--- Set task ---
Could you print the material below verbatim, line for line, leaving nothing out?

--- Records for this exercise ---
******************************
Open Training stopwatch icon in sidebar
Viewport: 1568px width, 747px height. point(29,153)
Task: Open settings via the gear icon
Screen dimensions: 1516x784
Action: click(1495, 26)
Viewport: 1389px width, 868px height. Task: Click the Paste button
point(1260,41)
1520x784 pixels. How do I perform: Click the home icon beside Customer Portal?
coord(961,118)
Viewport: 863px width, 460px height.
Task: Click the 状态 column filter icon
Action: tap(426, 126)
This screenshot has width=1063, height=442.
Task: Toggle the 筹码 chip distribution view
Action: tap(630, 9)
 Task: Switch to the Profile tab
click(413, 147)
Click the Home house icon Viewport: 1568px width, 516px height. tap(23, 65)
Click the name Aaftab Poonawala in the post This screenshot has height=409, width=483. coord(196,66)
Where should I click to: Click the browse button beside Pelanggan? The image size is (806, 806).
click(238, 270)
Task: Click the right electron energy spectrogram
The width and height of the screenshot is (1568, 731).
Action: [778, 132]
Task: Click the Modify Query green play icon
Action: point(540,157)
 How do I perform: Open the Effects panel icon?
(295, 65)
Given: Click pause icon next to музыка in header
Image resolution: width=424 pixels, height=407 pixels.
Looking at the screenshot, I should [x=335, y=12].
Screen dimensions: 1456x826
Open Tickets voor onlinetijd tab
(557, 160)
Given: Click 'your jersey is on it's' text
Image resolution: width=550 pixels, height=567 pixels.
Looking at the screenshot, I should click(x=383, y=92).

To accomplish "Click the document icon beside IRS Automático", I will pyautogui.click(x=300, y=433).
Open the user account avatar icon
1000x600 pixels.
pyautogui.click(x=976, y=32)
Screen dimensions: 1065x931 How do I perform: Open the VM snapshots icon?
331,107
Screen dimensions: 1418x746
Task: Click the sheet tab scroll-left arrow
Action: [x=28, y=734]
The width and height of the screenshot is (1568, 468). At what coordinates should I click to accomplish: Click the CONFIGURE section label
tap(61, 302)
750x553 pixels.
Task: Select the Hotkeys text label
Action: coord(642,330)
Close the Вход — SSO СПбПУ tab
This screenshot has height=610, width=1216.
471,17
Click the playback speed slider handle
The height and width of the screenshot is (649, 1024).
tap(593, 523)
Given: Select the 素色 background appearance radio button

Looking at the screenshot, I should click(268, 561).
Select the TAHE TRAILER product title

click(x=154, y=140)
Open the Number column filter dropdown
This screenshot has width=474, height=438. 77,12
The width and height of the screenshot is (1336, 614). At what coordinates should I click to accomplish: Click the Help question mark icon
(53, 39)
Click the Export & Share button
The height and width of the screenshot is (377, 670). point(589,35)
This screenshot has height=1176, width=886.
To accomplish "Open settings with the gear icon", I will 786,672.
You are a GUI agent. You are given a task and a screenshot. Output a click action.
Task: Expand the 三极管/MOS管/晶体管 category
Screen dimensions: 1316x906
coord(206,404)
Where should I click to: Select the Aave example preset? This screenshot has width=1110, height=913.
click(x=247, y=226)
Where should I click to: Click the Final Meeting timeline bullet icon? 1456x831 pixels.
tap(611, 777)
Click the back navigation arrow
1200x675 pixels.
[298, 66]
******************************
--- Exercise output ---
Open Training stopwatch icon in sidebar
Viewport: 1568px width, 747px height. point(29,153)
Task: Open settings via the gear icon
Screen dimensions: 1516x784
Action: click(1495, 26)
Viewport: 1389px width, 868px height. Task: Click the Paste button
point(1260,41)
1520x784 pixels. How do I perform: Click the home icon beside Customer Portal?
coord(961,118)
Viewport: 863px width, 460px height.
Task: Click the 状态 column filter icon
Action: tap(426, 126)
This screenshot has width=1063, height=442.
Task: Toggle the 筹码 chip distribution view
Action: tap(630, 9)
 Task: Switch to the Profile tab
click(413, 147)
Click the Home house icon Viewport: 1568px width, 516px height. tap(23, 65)
Click the name Aaftab Poonawala in the post This screenshot has height=409, width=483. coord(196,66)
Where should I click to: Click the browse button beside Pelanggan? The image size is (806, 806).
click(238, 270)
Task: Click the right electron energy spectrogram
The width and height of the screenshot is (1568, 731).
Action: [778, 132]
Task: Click the Modify Query green play icon
Action: point(540,157)
 How do I perform: Open the Effects panel icon?
(295, 65)
Given: Click pause icon next to музыка in header
Image resolution: width=424 pixels, height=407 pixels.
Looking at the screenshot, I should [x=335, y=12].
Screen dimensions: 1456x826
Open Tickets voor onlinetijd tab
(557, 160)
Given: Click 'your jersey is on it's' text
Image resolution: width=550 pixels, height=567 pixels.
Looking at the screenshot, I should click(x=383, y=92).

To accomplish "Click the document icon beside IRS Automático", I will pyautogui.click(x=300, y=433).
Open the user account avatar icon
1000x600 pixels.
pyautogui.click(x=976, y=32)
Screen dimensions: 1065x931 How do I perform: Open the VM snapshots icon?
331,107
Screen dimensions: 1418x746
Task: Click the sheet tab scroll-left arrow
Action: [x=28, y=734]
The width and height of the screenshot is (1568, 468). At what coordinates should I click to accomplish: Click the CONFIGURE section label
tap(61, 302)
750x553 pixels.
Task: Select the Hotkeys text label
Action: coord(642,330)
Close the Вход — SSO СПбПУ tab
This screenshot has height=610, width=1216.
471,17
Click the playback speed slider handle
The height and width of the screenshot is (649, 1024).
tap(593, 523)
Given: Select the 素色 background appearance radio button

Looking at the screenshot, I should click(268, 561).
Select the TAHE TRAILER product title

click(x=154, y=140)
Open the Number column filter dropdown
This screenshot has width=474, height=438. 77,12
The width and height of the screenshot is (1336, 614). At what coordinates should I click to accomplish: Click the Help question mark icon
(53, 39)
Click the Export & Share button
The height and width of the screenshot is (377, 670). point(589,35)
This screenshot has height=1176, width=886.
To accomplish "Open settings with the gear icon", I will 786,672.
You are a GUI agent. You are given a task and a screenshot. Output a click action.
Task: Expand the 三极管/MOS管/晶体管 category
Screen dimensions: 1316x906
coord(206,404)
Where should I click to: Select the Aave example preset? This screenshot has width=1110, height=913.
click(x=247, y=226)
Where should I click to: Click the Final Meeting timeline bullet icon? 1456x831 pixels.
tap(611, 777)
Click the back navigation arrow
1200x675 pixels.
[298, 66]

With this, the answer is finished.